Google Summer of Code 2021: DeepChem Retrosynthesis

Hey everyone!

I am Ashwin Murali. I will be working with DeepChem this summer as a GSoC student.

About me

I am a sophomore at Birla Institute of Technology and Science, Pilani pursuing a double major in Chemistry and Computer Science. I am passionate about Chemistry and Machine Learning and am interested in building Machine Learning models for scientific applications. I have been a part of DeepChem’s community since February, and am incredibly excited to work with all of you!

About the Project

My project is about bringing support for retrosynthesis tasks to DeepChem. The popular models for this task rely on either a template free or a template based approach to make the predictions. I would be primarily bringing in support for the template free models, specifically via the addition of the Molecular Transformer Model. A big part of the project also involves interfacing DeepChem with HuggingFace Transformers, as I plan to use their EncoderDecoderModel to make these inferences. I would also be bringing in support to load the USPTO dataset, the largest open source chemical reaction dataset available, to train these models using DeepChem’s infrastructure.

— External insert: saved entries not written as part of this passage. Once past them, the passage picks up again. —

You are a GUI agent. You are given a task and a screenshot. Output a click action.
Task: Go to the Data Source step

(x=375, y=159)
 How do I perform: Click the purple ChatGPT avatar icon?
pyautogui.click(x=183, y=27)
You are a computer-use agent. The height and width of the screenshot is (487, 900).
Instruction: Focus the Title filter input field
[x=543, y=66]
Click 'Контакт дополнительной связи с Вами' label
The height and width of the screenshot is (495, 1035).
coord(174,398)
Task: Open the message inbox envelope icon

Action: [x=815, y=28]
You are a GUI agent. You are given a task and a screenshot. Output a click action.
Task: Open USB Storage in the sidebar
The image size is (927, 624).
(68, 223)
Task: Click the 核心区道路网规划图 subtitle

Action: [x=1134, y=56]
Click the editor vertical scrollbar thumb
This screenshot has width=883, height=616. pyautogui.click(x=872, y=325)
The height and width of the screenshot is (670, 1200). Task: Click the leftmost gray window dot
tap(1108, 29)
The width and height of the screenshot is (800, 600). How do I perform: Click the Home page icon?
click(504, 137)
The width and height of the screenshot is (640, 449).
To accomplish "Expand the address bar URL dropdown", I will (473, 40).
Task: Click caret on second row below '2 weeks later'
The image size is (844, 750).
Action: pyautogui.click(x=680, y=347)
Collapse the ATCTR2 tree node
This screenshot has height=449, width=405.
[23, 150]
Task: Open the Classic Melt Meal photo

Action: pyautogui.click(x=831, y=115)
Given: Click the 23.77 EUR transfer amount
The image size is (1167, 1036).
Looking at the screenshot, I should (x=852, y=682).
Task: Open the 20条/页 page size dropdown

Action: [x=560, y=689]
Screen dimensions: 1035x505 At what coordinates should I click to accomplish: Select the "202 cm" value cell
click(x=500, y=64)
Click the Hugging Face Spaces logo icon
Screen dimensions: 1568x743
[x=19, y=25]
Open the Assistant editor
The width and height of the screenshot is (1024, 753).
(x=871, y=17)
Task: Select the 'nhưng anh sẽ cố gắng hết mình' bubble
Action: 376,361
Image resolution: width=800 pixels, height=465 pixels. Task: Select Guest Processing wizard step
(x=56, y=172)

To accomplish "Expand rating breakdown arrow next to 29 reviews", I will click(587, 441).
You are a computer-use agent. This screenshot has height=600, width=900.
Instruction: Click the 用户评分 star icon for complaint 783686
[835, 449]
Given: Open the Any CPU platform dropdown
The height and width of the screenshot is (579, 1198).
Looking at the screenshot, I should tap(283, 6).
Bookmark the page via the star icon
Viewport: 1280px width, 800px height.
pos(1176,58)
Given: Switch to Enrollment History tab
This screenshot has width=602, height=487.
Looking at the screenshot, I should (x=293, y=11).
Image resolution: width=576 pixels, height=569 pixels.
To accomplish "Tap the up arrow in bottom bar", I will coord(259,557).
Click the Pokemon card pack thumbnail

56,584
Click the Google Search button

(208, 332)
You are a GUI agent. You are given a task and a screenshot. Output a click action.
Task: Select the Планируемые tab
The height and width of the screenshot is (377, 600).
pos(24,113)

I shall be updating my progress here over the summer on a weekly basis. Stay tuned!

My project description is available here.

4 Likes

Week 1: [7th June - 14th June]

I have been working on bringing the USPTO dataset to Molnet. Getting the USPTO datasets loaded on DeepChem is the first step towards adding support for reaction prediction tasks. The dataset is quite different from most other datasets on Molnet in that it does not have tasks, has splits already computed and does not need featurization. This posed a lot of issues in the way the loader was implemented. The first attempt at it was to add a toggle to the _MolnetLoader base class and to add a new original_split_loader method that loads the train, test and valid splits directly. However, this approach ends up making significant changes to the load_dataset method so this was dropped.

An alternative approach was taken by merging the splits into a single dataset. The idea behind this is to utilize the SpecifiedSplitter by passing the valid and test indices. This ensures that the loader method relies on a more robust and tested design. The current progress on the loader can be viewed here #2546.

1 Like

Weeks 2 - 5:[14th June - 5th July]

The last few weeks were spent resolving various issues that came up while getting the USPTO dataset to load. The first issue was that of featurization. Since the raw SMILES string will be used without modification for the retrosynthesis task, and since there was no way to bypass the featurizer for the Molnet loader, there was a need to implement a no-op featurizer that steps through the dataset and returns the training example. This was done in PR #2570

Once that was out of the way, the main challenge was to load the dataset in the source and target form, required for machine translation tasks. An initial attempt at this was by just splitting the dataset beforehand, and then passing in a List of feature fields to the CSVLoader. This idea worked as expected, however there were type mismatch errors because the feature_field of the CSVLoader only expects a single string and not a List. The reason why the loader worked despite this, was because each shard is just a pandas dataframe and it is able to load in a list of columns without trouble.

To preserve the consistency of the loaders, the split dataset was merged back to the reaction SMILES and it is loaded in directly as per PR #2546. The way forward now would be to implement a transformer that splits this dataset into the appropriate source/target format.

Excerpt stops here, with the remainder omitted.